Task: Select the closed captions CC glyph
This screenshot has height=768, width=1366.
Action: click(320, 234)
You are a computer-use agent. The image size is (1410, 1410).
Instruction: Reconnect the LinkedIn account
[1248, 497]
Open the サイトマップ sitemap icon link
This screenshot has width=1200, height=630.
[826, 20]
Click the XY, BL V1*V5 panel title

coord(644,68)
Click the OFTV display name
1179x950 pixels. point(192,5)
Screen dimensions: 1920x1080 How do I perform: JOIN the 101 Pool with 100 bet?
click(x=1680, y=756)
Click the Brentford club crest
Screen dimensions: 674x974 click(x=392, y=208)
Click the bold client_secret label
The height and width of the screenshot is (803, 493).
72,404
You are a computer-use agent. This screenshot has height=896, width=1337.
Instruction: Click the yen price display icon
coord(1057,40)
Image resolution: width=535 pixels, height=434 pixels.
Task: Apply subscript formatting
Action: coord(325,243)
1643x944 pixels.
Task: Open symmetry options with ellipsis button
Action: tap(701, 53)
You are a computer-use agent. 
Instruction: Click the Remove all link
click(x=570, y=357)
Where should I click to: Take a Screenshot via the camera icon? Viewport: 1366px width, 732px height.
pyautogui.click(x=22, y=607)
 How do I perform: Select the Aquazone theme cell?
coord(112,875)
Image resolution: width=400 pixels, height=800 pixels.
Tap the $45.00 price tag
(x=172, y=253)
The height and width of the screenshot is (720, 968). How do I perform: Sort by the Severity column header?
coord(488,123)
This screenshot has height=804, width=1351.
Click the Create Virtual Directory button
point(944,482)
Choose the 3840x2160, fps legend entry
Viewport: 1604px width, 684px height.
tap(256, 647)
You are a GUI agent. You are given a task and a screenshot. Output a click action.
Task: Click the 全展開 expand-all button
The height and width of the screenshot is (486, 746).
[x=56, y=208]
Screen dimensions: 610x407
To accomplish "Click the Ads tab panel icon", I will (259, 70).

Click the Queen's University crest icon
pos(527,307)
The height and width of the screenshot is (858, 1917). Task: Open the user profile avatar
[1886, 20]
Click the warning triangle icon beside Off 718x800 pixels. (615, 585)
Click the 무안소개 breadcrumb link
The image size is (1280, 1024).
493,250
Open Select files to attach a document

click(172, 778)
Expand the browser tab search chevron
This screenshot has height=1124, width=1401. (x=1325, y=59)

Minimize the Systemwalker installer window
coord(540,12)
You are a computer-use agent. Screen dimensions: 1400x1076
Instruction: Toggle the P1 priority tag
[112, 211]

○ ○ ○

| TASK STATEMENT |
Pull every line with the string "computer" out of the material.

| RESULT OF THIS TASK |
You are a computer-use agent. The image size is (1410, 1410).
You are a computer-use agent. This screenshot has height=896, width=1337.
You are a computer-use agent. 
You are a computer-use agent. Screen dimensions: 1400x1076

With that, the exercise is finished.